### Exercise objective
In the article about chatbot safety, what percentage of extended conversations led chatbots to disclose malicious content on average?

### Extracted text
* * * * *
AI systems gradually abandon safety protocols as conversations extend, increasing the risk of harmful or inappropriate responses, a new report revealed.
A few simple prompts can override most safeguards in artificial intelligence tools, according to the same study.
Cisco Tests Chatbots Through Repeated Prompts
Cisco examined large language models powering major AI chatbots from OpenAI, Mistral, Meta, Google, Alibaba, Deepseek, and Microsoft. The company measured how many questions prompted these systems to release dangerous or criminal details.
Researchers conducted 499 conversations using “multi-turn attacks,” where users asked multiple questions to slip past safety barriers. Each session included five to ten interactions.
They compared answers from different prompts to determine how likely each chatbot was to share harmful or inappropriate material. That included private company data and misinformation.
On average, chatbots disclosed malicious content in 64 percent of extended conversations but only 13 percent during single exchanges.
Success rates varied widely—from 26 percent for Google’s Gemma to 93 percent for Mistral’s Large Instruct model.
Weak Guardrails and Open Access Raise Risks
Cisco warned that multi-turn attacks could spread harmful content or let hackers gain unauthorised access to company information. The study showed AI systems often fail to apply safety rules during prolonged chats, letting attackers refine prompts and bypass defenses.
Mistral, along with Meta, Google, OpenAI, and Microsoft, uses open-weight models that allow public access to their safety parameters. Cisco said these open systems typically include fewer built-in safeguards so users can modify them freely. This setup transfers responsibility for safety to whoever customises the model.
Cisco also acknowledged that Google, OpenAI, Meta, and Microsoft claim to have taken steps to prevent malicious fine-tuning.
AI firms continue to face criticism for weak protections that let their tools be exploited for illegal activity.
In August, US company Anthropic reported that criminals had used its Claude model to steal and extort personal data, demanding ransoms exceeding $500,000 (€433,000).
* * * * *
### Extracted material
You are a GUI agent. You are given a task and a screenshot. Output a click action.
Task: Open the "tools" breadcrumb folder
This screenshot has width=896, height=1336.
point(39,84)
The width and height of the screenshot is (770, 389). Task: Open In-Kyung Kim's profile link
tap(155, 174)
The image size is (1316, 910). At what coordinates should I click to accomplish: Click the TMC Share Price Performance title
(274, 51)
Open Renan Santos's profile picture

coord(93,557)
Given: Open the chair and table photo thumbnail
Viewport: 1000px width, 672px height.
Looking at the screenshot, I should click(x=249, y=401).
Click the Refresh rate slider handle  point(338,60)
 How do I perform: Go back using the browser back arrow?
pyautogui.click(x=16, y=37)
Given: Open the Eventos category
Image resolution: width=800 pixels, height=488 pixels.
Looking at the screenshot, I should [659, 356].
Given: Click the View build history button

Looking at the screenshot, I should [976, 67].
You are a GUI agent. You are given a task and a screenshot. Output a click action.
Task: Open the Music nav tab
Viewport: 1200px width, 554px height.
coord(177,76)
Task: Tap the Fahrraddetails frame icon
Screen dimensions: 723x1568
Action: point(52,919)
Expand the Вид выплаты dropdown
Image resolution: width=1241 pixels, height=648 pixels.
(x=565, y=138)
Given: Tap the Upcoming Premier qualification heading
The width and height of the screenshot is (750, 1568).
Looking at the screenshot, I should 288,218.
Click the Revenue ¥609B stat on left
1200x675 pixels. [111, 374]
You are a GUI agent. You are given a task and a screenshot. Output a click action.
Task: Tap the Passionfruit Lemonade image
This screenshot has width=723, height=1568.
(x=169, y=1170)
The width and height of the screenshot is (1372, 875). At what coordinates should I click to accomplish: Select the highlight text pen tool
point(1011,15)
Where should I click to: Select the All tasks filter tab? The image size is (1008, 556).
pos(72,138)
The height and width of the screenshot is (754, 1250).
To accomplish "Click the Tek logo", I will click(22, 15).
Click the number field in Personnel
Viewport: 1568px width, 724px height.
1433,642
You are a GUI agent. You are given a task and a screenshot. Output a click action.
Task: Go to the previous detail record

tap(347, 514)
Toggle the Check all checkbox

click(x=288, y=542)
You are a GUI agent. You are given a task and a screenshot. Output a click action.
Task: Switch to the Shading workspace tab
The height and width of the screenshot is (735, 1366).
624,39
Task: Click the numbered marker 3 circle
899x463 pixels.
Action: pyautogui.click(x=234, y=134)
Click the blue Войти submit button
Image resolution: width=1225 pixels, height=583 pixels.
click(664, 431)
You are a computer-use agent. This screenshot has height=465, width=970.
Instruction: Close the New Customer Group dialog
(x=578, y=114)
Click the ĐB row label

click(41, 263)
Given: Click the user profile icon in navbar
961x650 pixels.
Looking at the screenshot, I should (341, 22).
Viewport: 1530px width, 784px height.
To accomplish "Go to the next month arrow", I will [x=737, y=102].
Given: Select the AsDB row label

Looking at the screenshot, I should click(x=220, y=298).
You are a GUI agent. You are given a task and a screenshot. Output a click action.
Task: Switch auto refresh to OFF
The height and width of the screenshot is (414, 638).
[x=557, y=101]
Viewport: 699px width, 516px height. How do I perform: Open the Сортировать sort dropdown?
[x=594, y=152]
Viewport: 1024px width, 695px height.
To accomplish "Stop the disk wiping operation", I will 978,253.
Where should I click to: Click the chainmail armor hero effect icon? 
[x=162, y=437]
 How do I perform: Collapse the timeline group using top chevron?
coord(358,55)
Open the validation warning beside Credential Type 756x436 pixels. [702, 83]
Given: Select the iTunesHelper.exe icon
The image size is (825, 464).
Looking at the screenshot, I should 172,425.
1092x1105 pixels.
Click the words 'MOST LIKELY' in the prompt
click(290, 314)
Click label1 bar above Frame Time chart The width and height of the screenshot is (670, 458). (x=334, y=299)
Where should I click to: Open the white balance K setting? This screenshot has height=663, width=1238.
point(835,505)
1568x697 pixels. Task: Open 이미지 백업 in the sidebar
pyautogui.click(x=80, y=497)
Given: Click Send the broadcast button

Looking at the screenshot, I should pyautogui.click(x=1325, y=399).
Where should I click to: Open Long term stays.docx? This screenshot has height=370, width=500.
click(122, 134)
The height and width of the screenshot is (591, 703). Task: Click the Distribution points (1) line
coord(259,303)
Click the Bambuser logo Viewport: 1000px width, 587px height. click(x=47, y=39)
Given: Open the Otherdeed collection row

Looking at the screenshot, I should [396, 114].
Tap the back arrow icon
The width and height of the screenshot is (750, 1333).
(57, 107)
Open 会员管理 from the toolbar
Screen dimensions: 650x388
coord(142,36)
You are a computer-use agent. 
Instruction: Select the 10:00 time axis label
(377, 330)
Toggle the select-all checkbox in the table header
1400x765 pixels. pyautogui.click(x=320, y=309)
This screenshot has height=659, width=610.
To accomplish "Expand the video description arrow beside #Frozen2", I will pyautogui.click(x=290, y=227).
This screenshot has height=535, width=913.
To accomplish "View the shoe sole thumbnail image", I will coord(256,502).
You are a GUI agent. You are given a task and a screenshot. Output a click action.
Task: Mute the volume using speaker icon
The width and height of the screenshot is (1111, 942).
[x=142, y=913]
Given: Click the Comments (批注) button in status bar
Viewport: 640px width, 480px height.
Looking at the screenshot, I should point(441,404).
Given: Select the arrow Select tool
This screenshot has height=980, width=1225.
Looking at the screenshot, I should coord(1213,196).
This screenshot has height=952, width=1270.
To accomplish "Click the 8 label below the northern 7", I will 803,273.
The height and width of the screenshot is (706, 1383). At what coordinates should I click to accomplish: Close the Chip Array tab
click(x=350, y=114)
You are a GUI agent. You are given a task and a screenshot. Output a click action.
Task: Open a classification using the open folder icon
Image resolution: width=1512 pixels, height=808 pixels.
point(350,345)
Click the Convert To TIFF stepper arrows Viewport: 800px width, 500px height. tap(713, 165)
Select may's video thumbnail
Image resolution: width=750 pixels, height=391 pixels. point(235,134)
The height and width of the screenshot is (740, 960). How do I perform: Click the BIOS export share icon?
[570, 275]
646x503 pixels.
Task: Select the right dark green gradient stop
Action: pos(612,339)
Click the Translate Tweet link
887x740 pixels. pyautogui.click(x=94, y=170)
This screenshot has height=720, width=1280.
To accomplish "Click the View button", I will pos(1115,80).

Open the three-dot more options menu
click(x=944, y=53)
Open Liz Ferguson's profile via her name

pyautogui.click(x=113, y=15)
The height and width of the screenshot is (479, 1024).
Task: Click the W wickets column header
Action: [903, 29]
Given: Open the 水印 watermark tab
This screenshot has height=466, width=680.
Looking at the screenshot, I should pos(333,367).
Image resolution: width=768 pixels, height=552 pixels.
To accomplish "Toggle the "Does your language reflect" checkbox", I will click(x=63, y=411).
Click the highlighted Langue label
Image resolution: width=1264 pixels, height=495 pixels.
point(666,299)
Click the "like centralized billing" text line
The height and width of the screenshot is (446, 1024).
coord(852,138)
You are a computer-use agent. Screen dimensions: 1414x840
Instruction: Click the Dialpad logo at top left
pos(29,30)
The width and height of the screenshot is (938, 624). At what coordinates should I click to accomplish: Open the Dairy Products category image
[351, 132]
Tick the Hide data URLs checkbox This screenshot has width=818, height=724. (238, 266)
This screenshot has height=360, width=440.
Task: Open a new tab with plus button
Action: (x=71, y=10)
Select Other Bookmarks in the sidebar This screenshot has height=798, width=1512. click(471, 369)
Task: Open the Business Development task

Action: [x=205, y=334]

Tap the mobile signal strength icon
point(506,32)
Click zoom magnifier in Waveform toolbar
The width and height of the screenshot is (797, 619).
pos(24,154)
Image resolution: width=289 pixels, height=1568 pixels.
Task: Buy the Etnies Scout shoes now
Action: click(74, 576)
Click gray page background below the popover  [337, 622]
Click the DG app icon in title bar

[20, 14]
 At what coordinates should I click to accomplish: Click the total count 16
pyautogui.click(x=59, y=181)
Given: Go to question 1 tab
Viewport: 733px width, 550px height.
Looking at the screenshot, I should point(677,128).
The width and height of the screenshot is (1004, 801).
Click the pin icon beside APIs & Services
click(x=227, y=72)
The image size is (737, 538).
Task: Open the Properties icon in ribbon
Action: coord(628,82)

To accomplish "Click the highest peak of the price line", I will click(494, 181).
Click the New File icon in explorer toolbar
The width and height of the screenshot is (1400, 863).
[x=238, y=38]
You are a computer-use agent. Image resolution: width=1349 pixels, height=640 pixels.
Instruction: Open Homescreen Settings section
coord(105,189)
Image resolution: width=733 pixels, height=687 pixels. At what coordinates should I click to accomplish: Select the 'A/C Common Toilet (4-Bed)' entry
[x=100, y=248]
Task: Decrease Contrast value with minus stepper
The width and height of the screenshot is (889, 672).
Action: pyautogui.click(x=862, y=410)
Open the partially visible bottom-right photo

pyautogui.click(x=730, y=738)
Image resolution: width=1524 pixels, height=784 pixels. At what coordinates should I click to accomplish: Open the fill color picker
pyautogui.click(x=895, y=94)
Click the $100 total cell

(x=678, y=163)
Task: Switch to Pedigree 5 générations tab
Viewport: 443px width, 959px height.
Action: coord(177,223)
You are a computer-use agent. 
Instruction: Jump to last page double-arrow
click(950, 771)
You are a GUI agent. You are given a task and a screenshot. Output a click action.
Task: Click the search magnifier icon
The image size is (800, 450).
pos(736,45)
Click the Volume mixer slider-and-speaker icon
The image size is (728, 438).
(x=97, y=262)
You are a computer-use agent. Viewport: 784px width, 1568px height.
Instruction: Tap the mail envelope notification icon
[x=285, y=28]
* * * * *
### Completed task
64 percent